私の現実
8歳の時小さな嘘を知って、病気の子に憧れを持った。
どうして明日の命も知れない子と変わってあげられないのだろう。
12歳の時死にたくなった。
13歳で不登校になった。
14歳で記憶が飛んで、
15歳で先生を責めた。
16歳で精神病院に入院した
18歳で大学が怖くて
19歳で日本を飛び出す。
そんな私を殺さずにいてくれたのは妄想である。
私の世界は妄想が全てだった。
妄想で全てがどうにかなっている。
友達も学校も旅行もお仕事体験も。
ただ手元に何もないだけ。
その世界を生きている。
現実に戻ってくるのはベッドに入る時だけの日もあった。
人生の初めの方で妄想はいけないことだと思い込んで、
背徳感を背負って生きてきた。
17歳の時、初めて精神科のカウンセラーさんに妄想の世界のことを話した。
「妄想をすることは悪いことではない。妄想はあなた自身を守っている。」
と言ってくれた。

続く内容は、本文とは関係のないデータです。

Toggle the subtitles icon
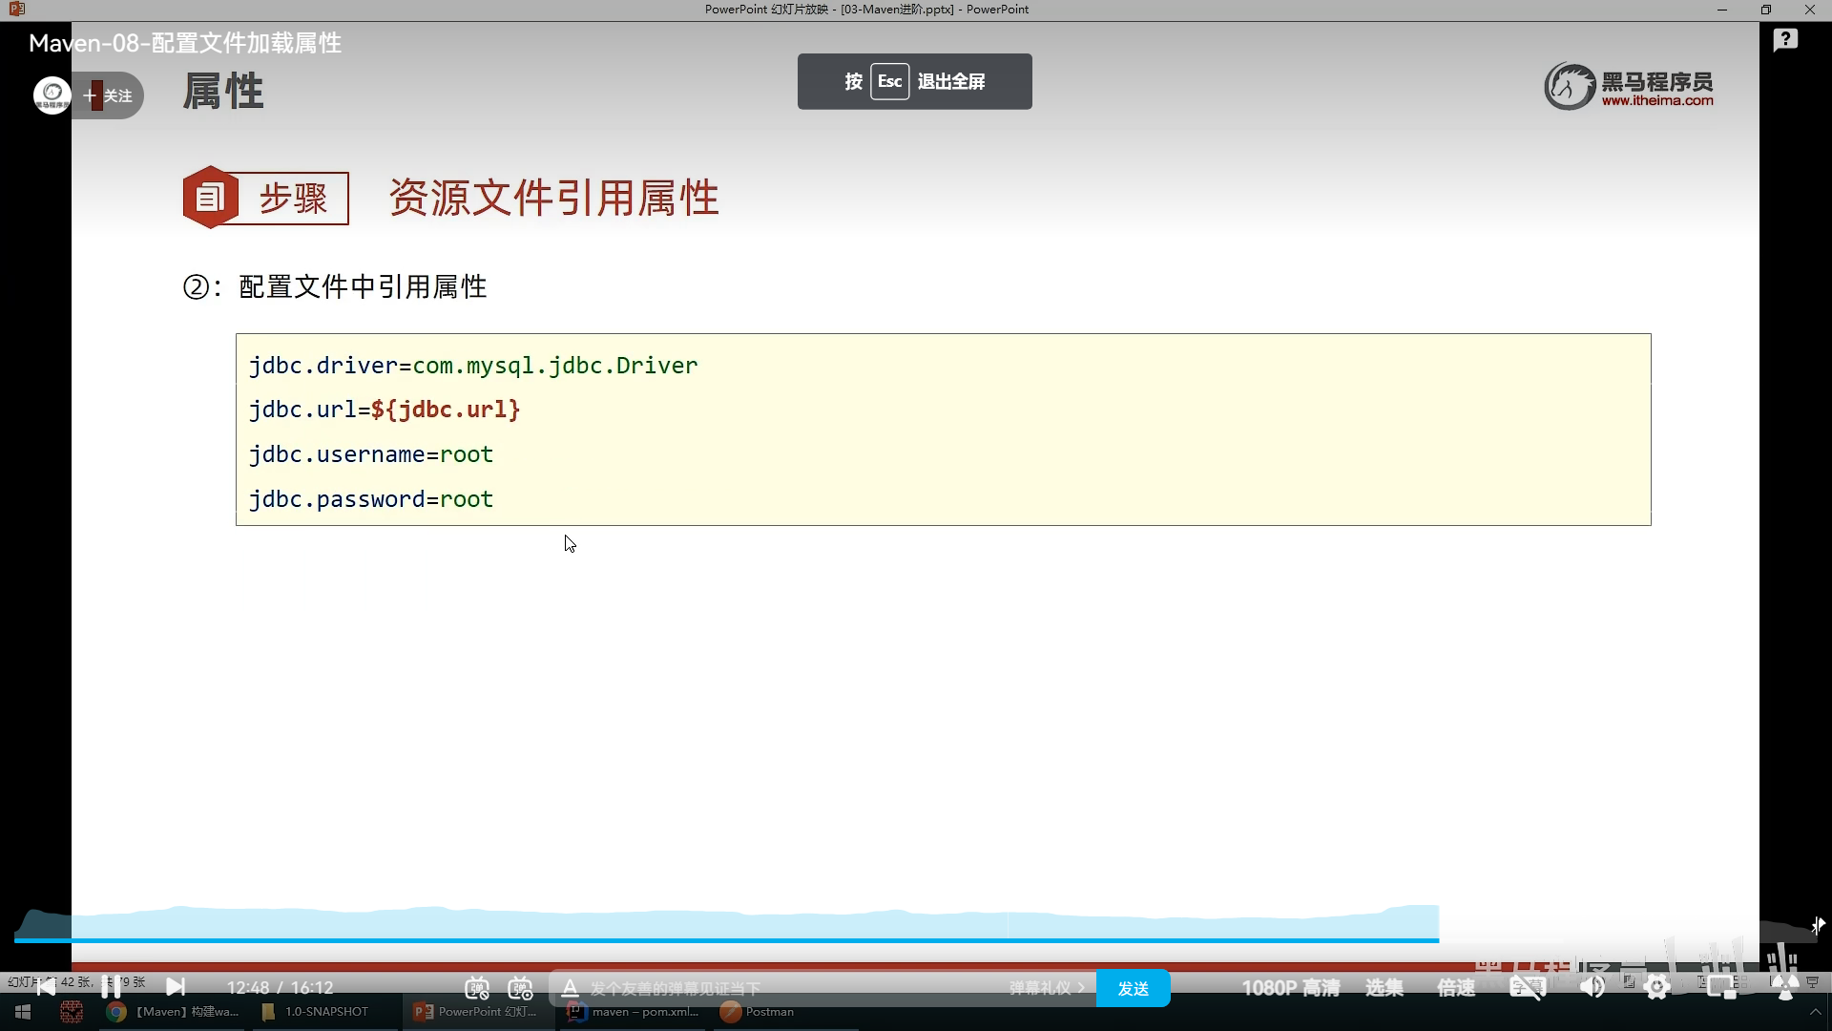This screenshot has height=1031, width=1832. (x=1527, y=988)

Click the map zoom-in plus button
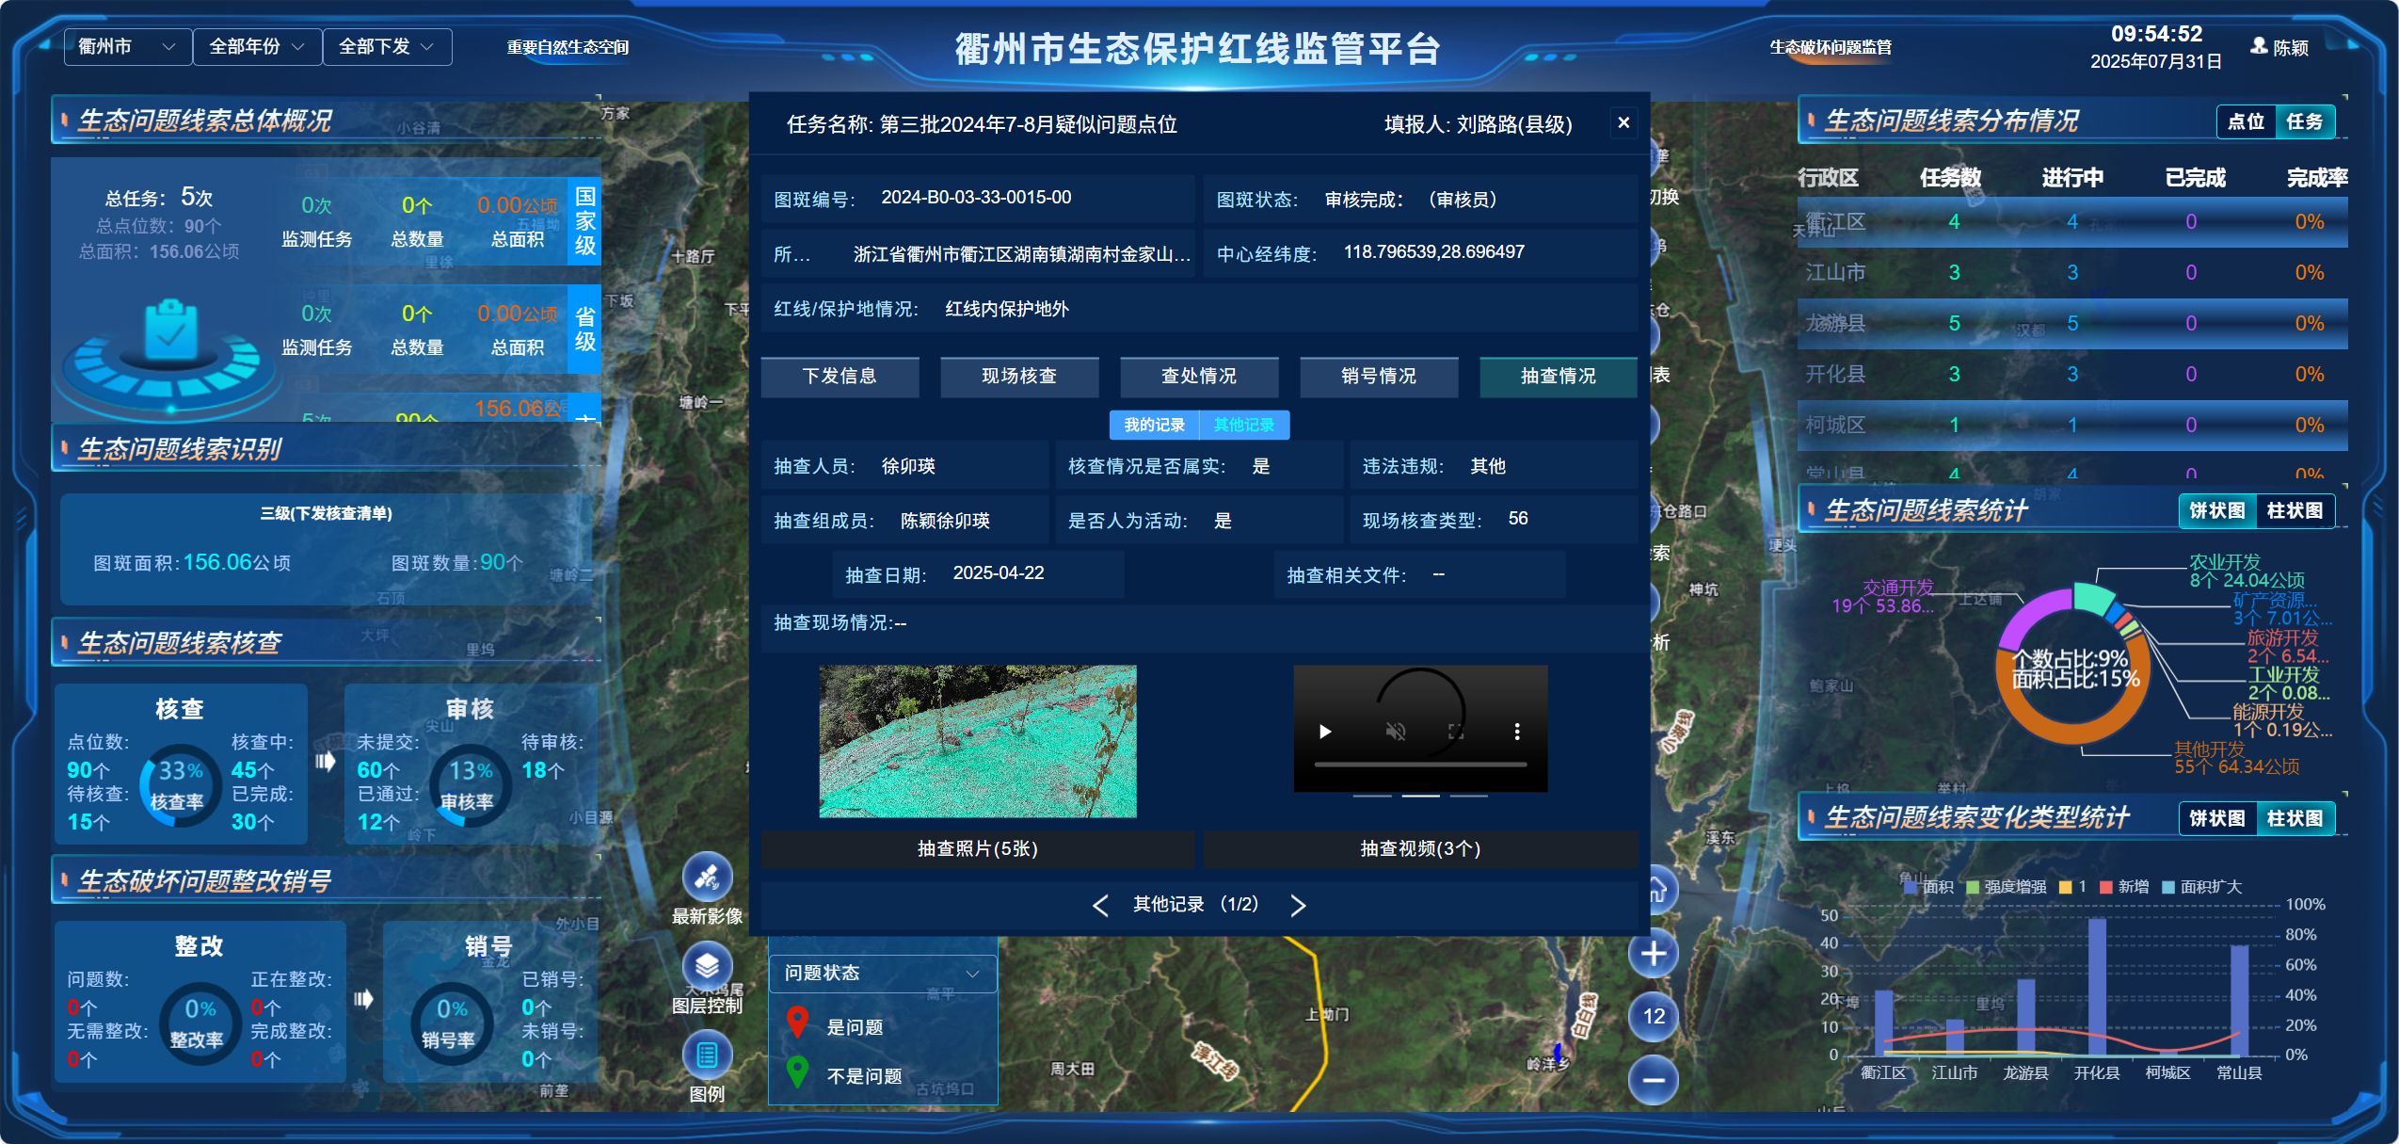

私はそれでも自分のことが許せなかった。
私の中では第三者に私の妄想=現実逃避と見られると疑わなかったからだ。
やめようと思ったことは何度かある。
糖分やカフェインを摂取するのとおんなじ。
辞めることは簡単ではない。
私の記憶の中では5歳からの習慣だからだ。
息を吸うように私はその世界の中に入ってしまう。
「妄想があなた自身を守っている。」
この言葉は半分当たっていて、半分間違いである。
妄想は私を辛い現実から引き離してくれて、
嫌なことや面倒くさいことを忘れさせてくれる。
この世の科学的な根拠のないものやありえない矛盾も
ロジックに吹っ飛ばされない。
本当の私ではなくても、本当の私でもいい。
私の妄想は意外にも現実的な人や意地悪な人、理不尽な人
面倒な人が登場する。
設定はコロコロ変わる。
誰かが死んだり、社会問題に巻き込まれたり。
災害が起きて戦争もやってくる。
自分が怪我をしたり、病気になったり、
意識不明になって、記憶喪失したり。
実は自由ではない。
気づいたら現実の私が泣いている。
何より妄想世界の正義や論理が現実の自分を振り回してくれる。
だから私は妄想世界に依存することで傷も負う
小学生の時、友達とこの世界を共有しようとしたことがあるけれど
もちろん失敗をした。
中学生の時、物書きを目指していたけどこの妄想世界とはもう一つ別の世界を作って文章を綴った。妄想世界がバレるのが怖かったから。
けど、リベンジしたい。
この世界を誰かに共有したかった小さな私と一緒に。形あるものにできるように。